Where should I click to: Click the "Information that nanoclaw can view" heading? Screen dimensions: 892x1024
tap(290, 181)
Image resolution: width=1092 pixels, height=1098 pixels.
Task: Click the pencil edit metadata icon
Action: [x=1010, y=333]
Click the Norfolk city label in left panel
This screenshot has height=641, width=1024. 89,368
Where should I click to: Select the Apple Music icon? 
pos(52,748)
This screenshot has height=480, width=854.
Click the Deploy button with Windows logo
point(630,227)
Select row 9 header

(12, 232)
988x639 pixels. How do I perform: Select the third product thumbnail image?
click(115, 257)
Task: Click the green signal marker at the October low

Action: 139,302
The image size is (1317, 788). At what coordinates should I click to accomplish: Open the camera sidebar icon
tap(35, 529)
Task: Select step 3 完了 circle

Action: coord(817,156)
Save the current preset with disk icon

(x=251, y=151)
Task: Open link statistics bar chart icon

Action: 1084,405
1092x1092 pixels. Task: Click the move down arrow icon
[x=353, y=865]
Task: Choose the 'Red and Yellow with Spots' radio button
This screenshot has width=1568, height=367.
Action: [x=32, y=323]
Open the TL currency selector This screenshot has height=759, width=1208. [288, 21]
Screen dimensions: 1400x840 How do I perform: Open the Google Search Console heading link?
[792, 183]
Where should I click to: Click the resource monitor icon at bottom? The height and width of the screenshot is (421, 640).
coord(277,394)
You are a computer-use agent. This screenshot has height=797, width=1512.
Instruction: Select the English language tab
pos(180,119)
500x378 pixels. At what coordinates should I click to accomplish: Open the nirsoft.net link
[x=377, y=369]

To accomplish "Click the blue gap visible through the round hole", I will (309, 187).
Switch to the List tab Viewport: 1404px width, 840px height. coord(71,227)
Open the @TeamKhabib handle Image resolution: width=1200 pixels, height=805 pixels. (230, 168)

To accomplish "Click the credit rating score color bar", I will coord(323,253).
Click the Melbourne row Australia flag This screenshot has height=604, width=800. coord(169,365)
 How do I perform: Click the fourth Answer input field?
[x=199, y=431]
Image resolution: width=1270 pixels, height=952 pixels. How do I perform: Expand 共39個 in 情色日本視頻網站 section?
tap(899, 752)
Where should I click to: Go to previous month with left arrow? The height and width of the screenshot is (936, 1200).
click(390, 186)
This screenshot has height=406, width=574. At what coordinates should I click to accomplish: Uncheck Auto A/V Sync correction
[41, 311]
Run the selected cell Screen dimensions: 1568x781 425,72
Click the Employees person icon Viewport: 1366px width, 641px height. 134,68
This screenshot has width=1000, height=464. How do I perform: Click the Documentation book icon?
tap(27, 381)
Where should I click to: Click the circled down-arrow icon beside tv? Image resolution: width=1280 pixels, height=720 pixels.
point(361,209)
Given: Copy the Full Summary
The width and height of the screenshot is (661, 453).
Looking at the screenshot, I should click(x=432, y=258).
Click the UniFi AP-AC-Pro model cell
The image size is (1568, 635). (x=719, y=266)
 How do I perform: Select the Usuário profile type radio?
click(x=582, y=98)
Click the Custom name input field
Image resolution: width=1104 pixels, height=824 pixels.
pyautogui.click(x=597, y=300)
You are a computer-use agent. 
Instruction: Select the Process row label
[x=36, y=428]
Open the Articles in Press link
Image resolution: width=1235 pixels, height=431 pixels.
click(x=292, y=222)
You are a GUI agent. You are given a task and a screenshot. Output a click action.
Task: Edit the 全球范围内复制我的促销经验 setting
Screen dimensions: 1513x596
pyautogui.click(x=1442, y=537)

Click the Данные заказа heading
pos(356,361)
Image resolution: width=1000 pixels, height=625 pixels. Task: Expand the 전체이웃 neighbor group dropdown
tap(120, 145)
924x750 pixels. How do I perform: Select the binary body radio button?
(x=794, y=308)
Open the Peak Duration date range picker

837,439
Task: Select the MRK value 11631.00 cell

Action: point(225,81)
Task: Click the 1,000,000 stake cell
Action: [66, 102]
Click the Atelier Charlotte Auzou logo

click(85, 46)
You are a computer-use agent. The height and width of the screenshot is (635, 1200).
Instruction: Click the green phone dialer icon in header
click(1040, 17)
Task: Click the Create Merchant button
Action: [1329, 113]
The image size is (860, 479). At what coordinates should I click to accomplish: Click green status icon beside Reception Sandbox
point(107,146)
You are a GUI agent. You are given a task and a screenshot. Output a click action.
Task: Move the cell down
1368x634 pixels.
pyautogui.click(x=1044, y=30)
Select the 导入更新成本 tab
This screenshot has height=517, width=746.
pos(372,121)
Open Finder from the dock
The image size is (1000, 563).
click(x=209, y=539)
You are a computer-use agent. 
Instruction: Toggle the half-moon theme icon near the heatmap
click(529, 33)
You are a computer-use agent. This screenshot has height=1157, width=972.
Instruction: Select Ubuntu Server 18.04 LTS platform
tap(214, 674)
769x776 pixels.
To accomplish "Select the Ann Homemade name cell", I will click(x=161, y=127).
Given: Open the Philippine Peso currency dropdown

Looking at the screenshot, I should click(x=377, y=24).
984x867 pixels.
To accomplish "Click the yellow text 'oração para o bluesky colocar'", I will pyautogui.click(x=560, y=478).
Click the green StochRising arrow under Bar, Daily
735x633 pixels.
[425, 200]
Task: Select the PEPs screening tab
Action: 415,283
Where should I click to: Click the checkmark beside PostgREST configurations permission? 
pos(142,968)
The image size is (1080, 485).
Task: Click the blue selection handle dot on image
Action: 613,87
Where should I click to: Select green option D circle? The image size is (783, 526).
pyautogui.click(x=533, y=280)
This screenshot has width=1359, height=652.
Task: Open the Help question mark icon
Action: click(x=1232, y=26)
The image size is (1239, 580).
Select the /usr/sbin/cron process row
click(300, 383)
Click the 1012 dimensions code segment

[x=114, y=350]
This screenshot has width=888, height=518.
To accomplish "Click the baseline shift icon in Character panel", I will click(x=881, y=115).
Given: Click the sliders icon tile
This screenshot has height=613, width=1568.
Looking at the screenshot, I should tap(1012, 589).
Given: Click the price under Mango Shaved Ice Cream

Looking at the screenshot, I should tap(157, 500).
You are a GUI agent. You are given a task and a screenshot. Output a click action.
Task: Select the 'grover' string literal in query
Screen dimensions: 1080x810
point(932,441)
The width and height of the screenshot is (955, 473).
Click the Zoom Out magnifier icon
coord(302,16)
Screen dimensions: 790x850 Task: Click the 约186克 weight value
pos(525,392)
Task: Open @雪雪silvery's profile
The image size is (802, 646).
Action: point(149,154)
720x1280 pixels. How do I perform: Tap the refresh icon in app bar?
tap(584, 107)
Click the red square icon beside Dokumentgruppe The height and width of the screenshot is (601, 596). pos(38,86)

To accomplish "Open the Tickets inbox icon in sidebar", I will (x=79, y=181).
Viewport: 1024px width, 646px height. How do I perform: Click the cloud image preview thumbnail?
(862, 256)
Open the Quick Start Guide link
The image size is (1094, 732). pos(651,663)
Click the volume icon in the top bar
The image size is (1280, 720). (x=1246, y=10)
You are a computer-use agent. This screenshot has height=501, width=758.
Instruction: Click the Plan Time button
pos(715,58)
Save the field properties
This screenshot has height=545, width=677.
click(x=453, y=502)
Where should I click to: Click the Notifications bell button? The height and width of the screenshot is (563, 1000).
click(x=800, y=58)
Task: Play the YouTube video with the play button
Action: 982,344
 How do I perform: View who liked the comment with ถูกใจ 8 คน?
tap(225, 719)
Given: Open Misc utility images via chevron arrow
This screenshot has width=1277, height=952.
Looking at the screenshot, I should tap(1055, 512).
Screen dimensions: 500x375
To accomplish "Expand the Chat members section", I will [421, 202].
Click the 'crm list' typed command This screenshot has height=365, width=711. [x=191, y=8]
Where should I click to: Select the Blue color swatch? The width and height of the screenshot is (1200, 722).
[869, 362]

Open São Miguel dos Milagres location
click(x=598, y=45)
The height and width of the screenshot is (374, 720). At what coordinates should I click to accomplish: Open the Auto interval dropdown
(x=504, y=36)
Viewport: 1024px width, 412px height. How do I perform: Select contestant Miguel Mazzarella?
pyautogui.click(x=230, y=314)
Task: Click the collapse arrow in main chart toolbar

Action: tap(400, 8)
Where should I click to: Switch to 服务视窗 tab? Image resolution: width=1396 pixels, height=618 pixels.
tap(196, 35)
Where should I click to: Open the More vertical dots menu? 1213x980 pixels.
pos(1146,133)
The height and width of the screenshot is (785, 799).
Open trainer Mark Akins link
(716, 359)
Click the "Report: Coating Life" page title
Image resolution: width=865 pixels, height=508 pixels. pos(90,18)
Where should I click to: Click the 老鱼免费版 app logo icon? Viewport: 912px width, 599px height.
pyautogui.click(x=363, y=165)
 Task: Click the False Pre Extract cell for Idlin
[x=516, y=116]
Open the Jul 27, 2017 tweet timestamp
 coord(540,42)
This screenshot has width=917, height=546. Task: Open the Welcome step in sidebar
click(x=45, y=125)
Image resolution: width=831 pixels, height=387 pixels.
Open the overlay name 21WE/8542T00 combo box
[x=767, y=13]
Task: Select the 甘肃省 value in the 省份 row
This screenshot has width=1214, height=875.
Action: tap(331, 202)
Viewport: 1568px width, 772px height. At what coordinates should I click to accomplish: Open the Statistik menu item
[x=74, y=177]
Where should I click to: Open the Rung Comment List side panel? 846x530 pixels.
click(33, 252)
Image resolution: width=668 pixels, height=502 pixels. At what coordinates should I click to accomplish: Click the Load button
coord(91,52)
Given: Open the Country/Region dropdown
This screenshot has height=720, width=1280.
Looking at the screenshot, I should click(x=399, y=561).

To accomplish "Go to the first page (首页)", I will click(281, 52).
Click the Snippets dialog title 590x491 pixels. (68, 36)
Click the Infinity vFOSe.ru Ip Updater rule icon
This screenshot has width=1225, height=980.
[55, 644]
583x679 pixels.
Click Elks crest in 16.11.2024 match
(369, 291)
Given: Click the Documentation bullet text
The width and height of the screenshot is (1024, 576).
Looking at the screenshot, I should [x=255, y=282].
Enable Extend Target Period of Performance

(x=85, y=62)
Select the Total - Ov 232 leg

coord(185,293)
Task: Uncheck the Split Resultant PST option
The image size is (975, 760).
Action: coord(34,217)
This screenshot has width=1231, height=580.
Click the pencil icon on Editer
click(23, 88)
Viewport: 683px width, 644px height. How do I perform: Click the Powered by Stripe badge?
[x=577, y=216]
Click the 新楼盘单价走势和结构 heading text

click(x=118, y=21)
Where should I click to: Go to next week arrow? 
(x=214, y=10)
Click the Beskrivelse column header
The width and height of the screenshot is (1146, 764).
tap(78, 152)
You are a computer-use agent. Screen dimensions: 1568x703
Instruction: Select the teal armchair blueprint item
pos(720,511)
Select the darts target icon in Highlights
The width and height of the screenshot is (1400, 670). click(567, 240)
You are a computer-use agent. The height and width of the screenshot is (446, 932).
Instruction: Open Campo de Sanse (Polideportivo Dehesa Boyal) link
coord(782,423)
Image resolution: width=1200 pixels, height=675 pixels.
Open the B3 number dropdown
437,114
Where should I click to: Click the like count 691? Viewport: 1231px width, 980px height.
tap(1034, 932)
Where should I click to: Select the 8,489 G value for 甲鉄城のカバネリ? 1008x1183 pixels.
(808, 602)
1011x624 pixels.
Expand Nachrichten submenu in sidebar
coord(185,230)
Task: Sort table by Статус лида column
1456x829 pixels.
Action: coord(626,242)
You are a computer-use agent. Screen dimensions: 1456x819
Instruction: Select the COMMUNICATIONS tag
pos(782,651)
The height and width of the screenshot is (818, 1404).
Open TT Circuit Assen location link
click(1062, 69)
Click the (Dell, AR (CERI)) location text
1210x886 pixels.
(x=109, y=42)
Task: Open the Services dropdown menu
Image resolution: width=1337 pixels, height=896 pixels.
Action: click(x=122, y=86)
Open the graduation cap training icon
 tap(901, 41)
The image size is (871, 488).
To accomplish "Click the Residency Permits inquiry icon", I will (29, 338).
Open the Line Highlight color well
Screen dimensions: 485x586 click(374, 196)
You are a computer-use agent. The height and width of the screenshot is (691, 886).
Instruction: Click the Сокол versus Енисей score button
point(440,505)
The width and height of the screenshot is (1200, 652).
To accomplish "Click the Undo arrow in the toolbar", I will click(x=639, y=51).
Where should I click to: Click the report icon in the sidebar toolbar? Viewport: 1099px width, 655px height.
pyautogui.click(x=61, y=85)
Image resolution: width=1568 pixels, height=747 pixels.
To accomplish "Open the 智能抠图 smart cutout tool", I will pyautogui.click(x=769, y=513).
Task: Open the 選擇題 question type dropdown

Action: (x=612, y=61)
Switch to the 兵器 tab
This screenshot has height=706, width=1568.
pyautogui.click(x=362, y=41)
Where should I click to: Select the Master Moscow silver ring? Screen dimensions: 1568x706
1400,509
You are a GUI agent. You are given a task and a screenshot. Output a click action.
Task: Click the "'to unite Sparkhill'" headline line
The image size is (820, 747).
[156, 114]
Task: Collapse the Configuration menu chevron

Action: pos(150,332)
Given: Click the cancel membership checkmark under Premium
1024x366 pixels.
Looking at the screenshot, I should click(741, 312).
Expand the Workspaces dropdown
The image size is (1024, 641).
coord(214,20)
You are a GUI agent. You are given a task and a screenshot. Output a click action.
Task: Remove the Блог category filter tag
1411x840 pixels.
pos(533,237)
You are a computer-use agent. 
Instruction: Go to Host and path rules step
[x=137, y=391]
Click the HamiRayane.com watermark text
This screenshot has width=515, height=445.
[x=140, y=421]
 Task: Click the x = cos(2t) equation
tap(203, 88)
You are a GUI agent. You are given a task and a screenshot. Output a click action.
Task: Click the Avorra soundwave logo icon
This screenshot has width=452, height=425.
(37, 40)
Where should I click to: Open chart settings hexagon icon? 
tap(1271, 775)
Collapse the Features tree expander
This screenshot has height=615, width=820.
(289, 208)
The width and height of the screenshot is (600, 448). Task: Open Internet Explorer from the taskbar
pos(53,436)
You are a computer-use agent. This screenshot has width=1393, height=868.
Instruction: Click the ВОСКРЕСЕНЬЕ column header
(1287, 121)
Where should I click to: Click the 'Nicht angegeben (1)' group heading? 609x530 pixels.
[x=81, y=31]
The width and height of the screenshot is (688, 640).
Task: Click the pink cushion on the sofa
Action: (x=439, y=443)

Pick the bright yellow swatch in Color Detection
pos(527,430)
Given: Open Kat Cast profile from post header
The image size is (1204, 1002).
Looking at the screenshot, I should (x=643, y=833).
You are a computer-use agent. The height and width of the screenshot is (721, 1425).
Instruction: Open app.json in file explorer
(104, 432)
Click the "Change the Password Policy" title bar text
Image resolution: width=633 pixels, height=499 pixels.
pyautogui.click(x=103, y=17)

──────

Task objective: Restate word for word the lines of the data above, starting at the line containing "The image size is (820, 747)." and ending at the line containing "Expand the Workspaces dropdown", both included, and nothing more.

Answer section:
The image size is (820, 747).
[156, 114]
Task: Collapse the Configuration menu chevron

Action: pos(150,332)
Given: Click the cancel membership checkmark under Premium
1024x366 pixels.
Looking at the screenshot, I should click(741, 312).
Expand the Workspaces dropdown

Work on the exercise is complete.